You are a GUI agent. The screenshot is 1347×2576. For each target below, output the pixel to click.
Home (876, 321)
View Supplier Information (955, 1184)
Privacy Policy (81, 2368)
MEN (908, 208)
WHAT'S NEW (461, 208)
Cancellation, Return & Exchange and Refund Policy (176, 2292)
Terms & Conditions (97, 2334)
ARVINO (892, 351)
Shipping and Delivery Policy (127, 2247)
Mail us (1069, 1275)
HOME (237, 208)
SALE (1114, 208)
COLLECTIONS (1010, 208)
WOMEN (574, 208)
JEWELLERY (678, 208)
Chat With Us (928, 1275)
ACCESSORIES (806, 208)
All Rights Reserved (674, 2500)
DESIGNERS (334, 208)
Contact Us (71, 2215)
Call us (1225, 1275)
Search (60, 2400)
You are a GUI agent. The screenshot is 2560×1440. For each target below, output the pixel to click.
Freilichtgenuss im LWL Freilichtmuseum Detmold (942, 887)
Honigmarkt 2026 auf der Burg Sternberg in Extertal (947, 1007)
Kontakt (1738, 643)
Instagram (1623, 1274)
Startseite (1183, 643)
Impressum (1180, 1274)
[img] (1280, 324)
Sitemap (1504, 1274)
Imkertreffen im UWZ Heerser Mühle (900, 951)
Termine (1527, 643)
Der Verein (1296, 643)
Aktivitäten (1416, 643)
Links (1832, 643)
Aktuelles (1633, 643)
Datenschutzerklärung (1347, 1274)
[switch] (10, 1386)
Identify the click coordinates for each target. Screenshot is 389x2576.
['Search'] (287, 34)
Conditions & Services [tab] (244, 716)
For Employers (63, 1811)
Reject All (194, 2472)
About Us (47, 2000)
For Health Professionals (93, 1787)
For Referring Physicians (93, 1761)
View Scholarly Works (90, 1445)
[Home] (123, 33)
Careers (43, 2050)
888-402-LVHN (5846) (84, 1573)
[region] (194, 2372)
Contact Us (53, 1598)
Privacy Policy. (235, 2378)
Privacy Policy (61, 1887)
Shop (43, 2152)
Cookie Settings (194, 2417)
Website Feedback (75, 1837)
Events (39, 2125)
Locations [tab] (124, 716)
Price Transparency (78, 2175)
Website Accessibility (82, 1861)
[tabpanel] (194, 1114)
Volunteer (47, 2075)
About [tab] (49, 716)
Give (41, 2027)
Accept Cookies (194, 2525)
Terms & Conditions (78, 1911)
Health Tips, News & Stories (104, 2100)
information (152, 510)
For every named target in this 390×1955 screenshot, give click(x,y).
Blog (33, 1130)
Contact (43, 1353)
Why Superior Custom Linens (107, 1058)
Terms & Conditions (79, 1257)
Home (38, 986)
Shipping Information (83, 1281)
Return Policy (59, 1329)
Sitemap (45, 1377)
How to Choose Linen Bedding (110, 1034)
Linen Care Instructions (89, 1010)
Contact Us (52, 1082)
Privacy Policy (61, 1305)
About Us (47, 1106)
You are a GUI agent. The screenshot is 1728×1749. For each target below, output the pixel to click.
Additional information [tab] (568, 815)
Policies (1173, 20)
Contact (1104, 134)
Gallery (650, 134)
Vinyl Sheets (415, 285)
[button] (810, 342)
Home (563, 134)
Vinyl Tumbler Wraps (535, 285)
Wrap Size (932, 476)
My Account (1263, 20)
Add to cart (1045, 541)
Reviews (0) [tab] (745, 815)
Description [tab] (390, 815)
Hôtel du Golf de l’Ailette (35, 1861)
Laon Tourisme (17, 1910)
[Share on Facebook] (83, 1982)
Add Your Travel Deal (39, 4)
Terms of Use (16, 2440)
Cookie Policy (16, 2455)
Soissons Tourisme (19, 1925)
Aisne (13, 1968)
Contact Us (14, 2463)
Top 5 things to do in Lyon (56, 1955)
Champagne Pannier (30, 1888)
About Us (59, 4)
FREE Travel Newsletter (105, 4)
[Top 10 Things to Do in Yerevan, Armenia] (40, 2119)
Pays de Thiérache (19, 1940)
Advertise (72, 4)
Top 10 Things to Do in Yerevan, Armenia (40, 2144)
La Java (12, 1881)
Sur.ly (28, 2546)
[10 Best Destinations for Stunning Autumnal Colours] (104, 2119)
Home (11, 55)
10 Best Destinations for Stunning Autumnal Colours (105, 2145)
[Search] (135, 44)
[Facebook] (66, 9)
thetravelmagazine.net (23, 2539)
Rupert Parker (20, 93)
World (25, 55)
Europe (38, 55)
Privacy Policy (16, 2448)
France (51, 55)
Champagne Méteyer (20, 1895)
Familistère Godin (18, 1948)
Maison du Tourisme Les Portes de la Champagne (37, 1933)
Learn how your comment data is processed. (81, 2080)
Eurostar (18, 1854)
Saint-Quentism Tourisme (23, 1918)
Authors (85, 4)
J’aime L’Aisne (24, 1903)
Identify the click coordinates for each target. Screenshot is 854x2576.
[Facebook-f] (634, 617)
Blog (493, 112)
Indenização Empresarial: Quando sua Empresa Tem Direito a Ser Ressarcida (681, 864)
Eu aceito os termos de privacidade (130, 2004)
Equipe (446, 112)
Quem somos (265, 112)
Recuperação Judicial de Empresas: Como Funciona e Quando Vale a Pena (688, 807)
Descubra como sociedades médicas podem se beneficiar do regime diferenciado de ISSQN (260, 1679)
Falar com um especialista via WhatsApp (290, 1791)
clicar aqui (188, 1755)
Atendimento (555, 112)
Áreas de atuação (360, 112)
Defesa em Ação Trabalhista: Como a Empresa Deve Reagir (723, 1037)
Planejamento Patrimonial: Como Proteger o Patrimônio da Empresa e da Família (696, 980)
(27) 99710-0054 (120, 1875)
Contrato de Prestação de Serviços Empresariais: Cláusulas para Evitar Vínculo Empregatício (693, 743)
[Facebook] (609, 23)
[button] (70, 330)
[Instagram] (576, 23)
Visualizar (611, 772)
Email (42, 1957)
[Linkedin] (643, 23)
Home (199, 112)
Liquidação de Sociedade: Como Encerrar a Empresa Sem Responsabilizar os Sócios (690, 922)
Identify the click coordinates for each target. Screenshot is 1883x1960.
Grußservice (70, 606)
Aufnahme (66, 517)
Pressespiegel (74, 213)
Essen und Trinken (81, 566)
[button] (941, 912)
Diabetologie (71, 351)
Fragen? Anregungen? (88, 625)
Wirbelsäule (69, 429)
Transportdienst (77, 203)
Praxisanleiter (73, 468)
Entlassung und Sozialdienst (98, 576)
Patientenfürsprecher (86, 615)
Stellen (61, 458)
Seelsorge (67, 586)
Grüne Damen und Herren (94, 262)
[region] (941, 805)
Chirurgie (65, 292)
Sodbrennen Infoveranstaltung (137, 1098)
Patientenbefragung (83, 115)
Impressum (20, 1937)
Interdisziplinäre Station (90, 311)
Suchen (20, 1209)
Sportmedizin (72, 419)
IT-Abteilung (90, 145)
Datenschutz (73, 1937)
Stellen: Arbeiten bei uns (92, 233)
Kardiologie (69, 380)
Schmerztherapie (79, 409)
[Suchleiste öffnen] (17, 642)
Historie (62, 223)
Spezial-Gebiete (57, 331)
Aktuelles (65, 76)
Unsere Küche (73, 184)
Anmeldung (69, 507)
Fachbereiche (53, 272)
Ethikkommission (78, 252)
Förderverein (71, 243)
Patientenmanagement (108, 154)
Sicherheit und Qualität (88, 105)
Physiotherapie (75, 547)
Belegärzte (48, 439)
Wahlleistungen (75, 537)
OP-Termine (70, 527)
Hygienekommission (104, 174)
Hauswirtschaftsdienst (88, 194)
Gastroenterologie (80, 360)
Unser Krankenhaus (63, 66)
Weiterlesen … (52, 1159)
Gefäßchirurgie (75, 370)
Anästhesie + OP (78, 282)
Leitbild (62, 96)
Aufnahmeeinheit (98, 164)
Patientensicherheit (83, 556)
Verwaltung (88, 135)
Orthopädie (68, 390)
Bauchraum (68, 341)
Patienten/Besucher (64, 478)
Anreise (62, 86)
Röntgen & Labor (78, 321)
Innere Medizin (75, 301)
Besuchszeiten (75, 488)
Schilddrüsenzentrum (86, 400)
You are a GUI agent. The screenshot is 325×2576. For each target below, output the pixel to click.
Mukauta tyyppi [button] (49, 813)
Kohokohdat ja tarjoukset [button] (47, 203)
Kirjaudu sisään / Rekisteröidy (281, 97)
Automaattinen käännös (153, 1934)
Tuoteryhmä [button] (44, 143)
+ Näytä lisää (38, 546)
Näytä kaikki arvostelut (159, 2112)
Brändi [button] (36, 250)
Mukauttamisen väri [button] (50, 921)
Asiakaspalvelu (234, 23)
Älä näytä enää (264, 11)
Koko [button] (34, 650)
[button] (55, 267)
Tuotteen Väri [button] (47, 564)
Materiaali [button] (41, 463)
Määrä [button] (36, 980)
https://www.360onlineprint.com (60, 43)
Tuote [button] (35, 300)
-=-=-
• **Required work**
Extract every line from the one containing "Mukauta tyyppi [button] (49, 813)" to the end of the entries, including both of those lines, exactly as given and with nothing added.

• **The completed task**
Mukauta tyyppi [button] (49, 813)
Kohokohdat ja tarjoukset [button] (47, 203)
Kirjaudu sisään / Rekisteröidy (281, 97)
Automaattinen käännös (153, 1934)
Tuoteryhmä [button] (44, 143)
+ Näytä lisää (38, 546)
Näytä kaikki arvostelut (159, 2112)
Brändi [button] (36, 250)
Mukauttamisen väri [button] (50, 921)
Asiakaspalvelu (234, 23)
Älä näytä enää (264, 11)
Koko [button] (34, 650)
[button] (55, 267)
Tuotteen Väri [button] (47, 564)
Materiaali [button] (41, 463)
Määrä [button] (36, 980)
https://www.360onlineprint.com (60, 43)
Tuote [button] (35, 300)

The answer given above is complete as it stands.